- **Task requirements**
Reproduce each line of the data below without any changes.

Saved entries
►

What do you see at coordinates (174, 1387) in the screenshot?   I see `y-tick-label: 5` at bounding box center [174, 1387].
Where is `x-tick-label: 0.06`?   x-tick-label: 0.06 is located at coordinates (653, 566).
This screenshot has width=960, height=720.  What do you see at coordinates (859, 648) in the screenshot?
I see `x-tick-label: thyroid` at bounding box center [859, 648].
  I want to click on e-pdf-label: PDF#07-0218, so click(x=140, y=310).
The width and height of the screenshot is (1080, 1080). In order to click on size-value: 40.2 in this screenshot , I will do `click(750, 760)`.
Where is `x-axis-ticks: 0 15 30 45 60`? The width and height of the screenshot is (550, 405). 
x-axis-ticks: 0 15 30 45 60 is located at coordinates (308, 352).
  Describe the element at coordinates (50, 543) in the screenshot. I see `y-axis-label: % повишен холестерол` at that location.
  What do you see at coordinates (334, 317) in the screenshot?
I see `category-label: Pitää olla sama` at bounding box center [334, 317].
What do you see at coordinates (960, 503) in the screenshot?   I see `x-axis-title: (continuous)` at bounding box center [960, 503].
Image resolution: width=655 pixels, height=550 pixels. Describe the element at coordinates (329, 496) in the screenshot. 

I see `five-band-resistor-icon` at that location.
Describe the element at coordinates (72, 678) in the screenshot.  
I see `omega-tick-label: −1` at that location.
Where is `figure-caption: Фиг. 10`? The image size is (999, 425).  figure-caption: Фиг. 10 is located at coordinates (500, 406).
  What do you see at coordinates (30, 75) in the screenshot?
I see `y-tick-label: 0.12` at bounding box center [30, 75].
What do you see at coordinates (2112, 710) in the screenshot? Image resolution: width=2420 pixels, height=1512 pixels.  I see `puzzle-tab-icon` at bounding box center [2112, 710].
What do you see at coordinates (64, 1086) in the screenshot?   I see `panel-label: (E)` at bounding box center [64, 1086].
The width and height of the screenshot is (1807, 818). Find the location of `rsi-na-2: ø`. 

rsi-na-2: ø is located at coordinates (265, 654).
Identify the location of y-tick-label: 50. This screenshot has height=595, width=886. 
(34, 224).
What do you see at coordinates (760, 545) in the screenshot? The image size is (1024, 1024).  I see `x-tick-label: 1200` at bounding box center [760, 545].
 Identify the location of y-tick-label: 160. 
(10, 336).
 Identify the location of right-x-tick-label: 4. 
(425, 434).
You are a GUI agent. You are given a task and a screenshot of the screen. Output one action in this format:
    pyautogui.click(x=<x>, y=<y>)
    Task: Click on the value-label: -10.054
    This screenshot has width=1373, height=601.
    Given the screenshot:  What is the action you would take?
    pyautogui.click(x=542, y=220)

◄

- **Response box**
What do you see at coordinates (174, 1387) in the screenshot?   I see `y-tick-label: 5` at bounding box center [174, 1387].
Where is `x-tick-label: 0.06`?   x-tick-label: 0.06 is located at coordinates (653, 566).
This screenshot has width=960, height=720.  What do you see at coordinates (859, 648) in the screenshot?
I see `x-tick-label: thyroid` at bounding box center [859, 648].
  I want to click on e-pdf-label: PDF#07-0218, so click(x=140, y=310).
The width and height of the screenshot is (1080, 1080). In order to click on size-value: 40.2 in this screenshot , I will do `click(750, 760)`.
Where is `x-axis-ticks: 0 15 30 45 60`? The width and height of the screenshot is (550, 405). 
x-axis-ticks: 0 15 30 45 60 is located at coordinates (308, 352).
  Describe the element at coordinates (50, 543) in the screenshot. I see `y-axis-label: % повишен холестерол` at that location.
  What do you see at coordinates (334, 317) in the screenshot?
I see `category-label: Pitää olla sama` at bounding box center [334, 317].
What do you see at coordinates (960, 503) in the screenshot?   I see `x-axis-title: (continuous)` at bounding box center [960, 503].
Image resolution: width=655 pixels, height=550 pixels. Describe the element at coordinates (329, 496) in the screenshot. 

I see `five-band-resistor-icon` at that location.
Describe the element at coordinates (72, 678) in the screenshot.  
I see `omega-tick-label: −1` at that location.
Where is `figure-caption: Фиг. 10`? The image size is (999, 425).  figure-caption: Фиг. 10 is located at coordinates (500, 406).
  What do you see at coordinates (30, 75) in the screenshot?
I see `y-tick-label: 0.12` at bounding box center [30, 75].
What do you see at coordinates (2112, 710) in the screenshot? Image resolution: width=2420 pixels, height=1512 pixels.  I see `puzzle-tab-icon` at bounding box center [2112, 710].
What do you see at coordinates (64, 1086) in the screenshot?   I see `panel-label: (E)` at bounding box center [64, 1086].
The width and height of the screenshot is (1807, 818). Find the location of `rsi-na-2: ø`. 

rsi-na-2: ø is located at coordinates (265, 654).
Identify the location of y-tick-label: 50. This screenshot has height=595, width=886. 
(34, 224).
What do you see at coordinates (760, 545) in the screenshot? The image size is (1024, 1024).  I see `x-tick-label: 1200` at bounding box center [760, 545].
 Identify the location of y-tick-label: 160. 
(10, 336).
 Identify the location of right-x-tick-label: 4. 
(425, 434).
You are a GUI agent. You are given a task and a screenshot of the screen. Output one action in this format:
    pyautogui.click(x=<x>, y=<y>)
    Task: Click on the value-label: -10.054
    This screenshot has width=1373, height=601.
    Given the screenshot:  What is the action you would take?
    pyautogui.click(x=542, y=220)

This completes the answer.